Khanpur Mehar, an area 30-35 kilometres from the Indian border, was expected to produce between 70,000 and 80,000 bales, but the insect attack will reduce output from the area. Other areas in the belt were also expected to produce between 55,000 and 60,000 bales.
“About 50 per cent of the crop has been affected by green locust attack on the cotton belt from Ghotki to Khanpur Mehr,” said Shakil Ahmed, a cotton analyst. “To contain the damage, the fields have been sprayed with insecticides,” he added.
Reports say that recent floods have already damaged two million bales of cotton, reducing the production target from 14.11 million bales to around 12 million bales. Total consumption of the country is estimated at 16 million bales which will prompt the need for imports.
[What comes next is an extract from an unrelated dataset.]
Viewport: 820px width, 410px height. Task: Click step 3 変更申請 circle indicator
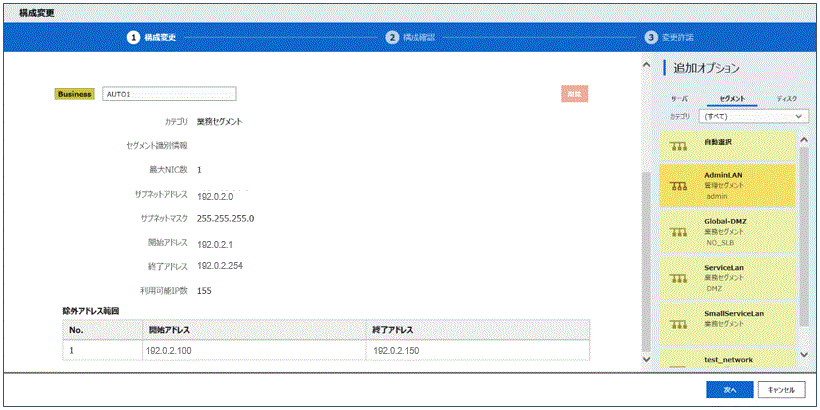coord(651,37)
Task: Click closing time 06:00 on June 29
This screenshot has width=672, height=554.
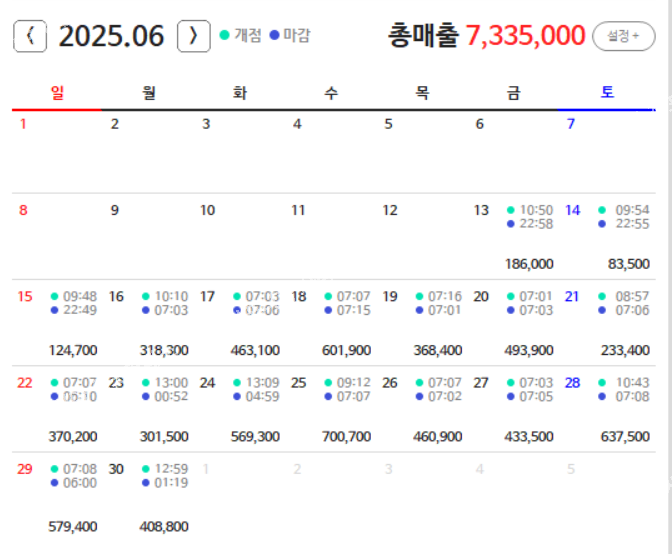Action: [80, 483]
“Cotton crops sown in Khanpur Mehar, Rajanpur and Layyah have been attacked by pests,” said Ayub Usman, a cotton dealer in Faisalabad. Insecticides are being sprayed to restrict the insects’ damage, he said. The crop shortfall have sent cotton prices soaring in the domestic market with the spot price of cotton touching Rs7,250 per maund (37.324 kg) on Tuesday. In comparison, prices stood at Rs6,400 per maund about two weeks ago, indicating a surge of 13 per cent. In the open market, prices went as high as Rs7,500 per maund.
Ahmed also said that India has stopped its export of cotton to Pakistan, putting in jeopardy contracts for around 550,000 bales that have already been agreed by traders of the two sides. This season, India is expected to produce a bumper crop of 32 million bales.
In the New York Cotton Exchange (NYCE), December future contracts rose to $1.2 per pound on Monday compared to 98.79 cents per pound on Friday, driven by heavy purchases by China. However, Ahmed expected prices in the domestic and international markets to drop in coming days. The domestic market will witness a correction and prices will fall to around Rs7,000 per maund in the open market, he said.